Конечные мысли — это пошлость.
До конца можно понять только подлеца, — мудрые непостижимы даже для самих себя.
А было ли все это именно так, — возможно, что всё это было страшнее, такого на свете еще не бывало, — и я хочу, чтобы этого не было, забыть, иначе я боюсь проклясть мою родину, мою мать, которая родила меня на русской земле в Киеве, матери городов русских, в осенний день. Но мне пришлось это увидеть воочию — этот кошмар мне не снился, я пережил его — и все это так же правдиво, как несуществующее небо, которого не признают ученые, так же как Бога, и которое, так же как Бога, воспевают поэты и пророки с тех пор, как звучит на земле человеческое слово.

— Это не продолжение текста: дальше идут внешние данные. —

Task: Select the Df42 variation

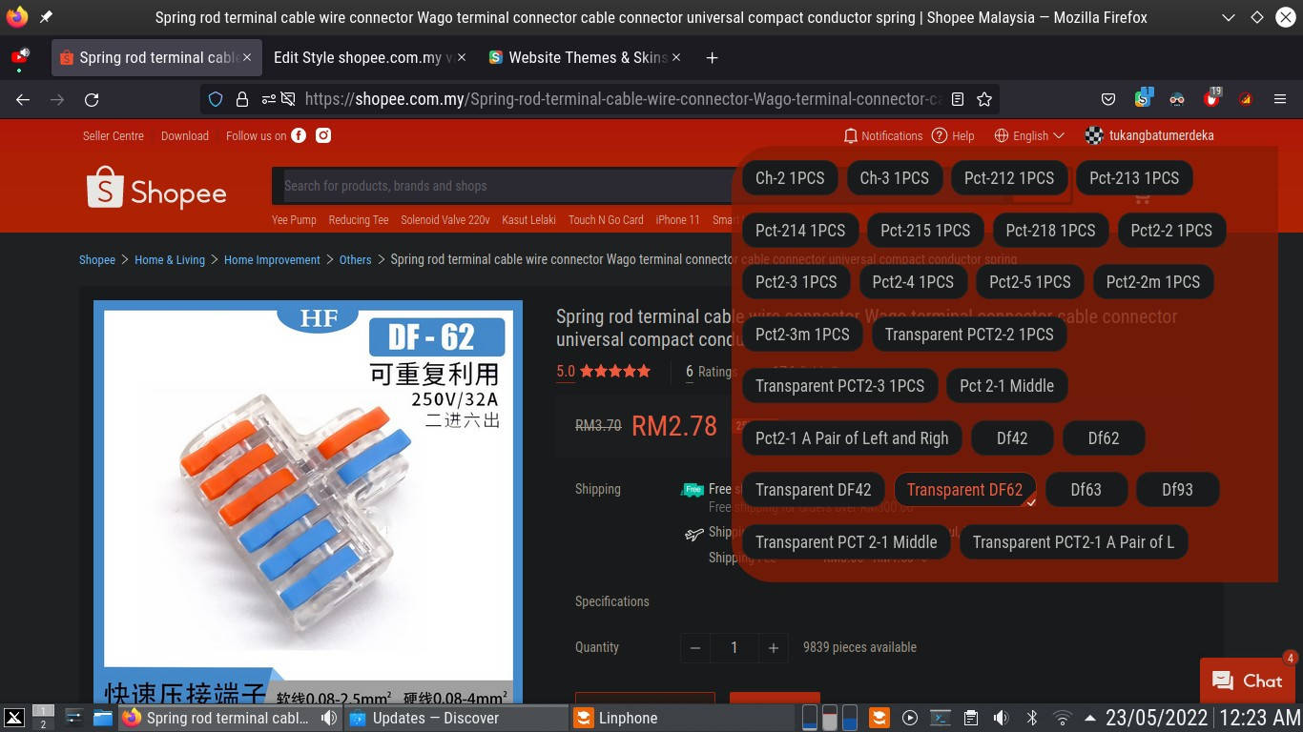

И вот вы выслушали эту черную хронику. Ведь розовая — мало любопытна. Редакции газет оплачивают ее по пониженной расценке.
Спешит жизнь, нагромождает свои уродства и жестокости, разгримировывает красавиц, срывает безжалостные маски, морщит лбы, серебрит виски у студентов, — седеют мои юноши, и Толя Жуков, и Женя Диамант, и Макар Славков, и Леонид Неизвестный. И это страшит меня. Я боюсь опоздать. Время постоянно обгоняет наши представления о нем и может летним зноем опалить наши вешние чаяния, и сорвать листву осенним ветром, когда мы еще будем маяться в мае, и так лягут наши мечты, как опавшие листья под могильный покров снегов.
Об этом я и говорил Зое Алексеевне в этот вечерний примолкший час, когда затихают последние шаги на Проспекте Сумасшедших.
Зоя Алексеевна слушала молча. И по выражению ее лица я понял, что она сильно взволнована, хочет в чем-то признаться и не решается.
— Зоя Алексеевна, вы должны себя вести со мной, как с другом.
— Знаю. Я никогда не встречала и больше не встречу такого человека, как вы. Я думаю о вас постоянно. Не сплю по ночам. Вы вздернули мою душу на дыбы.
— Рад, что не ошибся в вас. Жив еще русский народ. И мы должны быть вместе, все честные русские люди.
— Нет, нет, этого я не могу, — почти крикнула она. — Я не могу быть с вами, неспособна на бунт. Скорее смирюсь, стану послушной рабой.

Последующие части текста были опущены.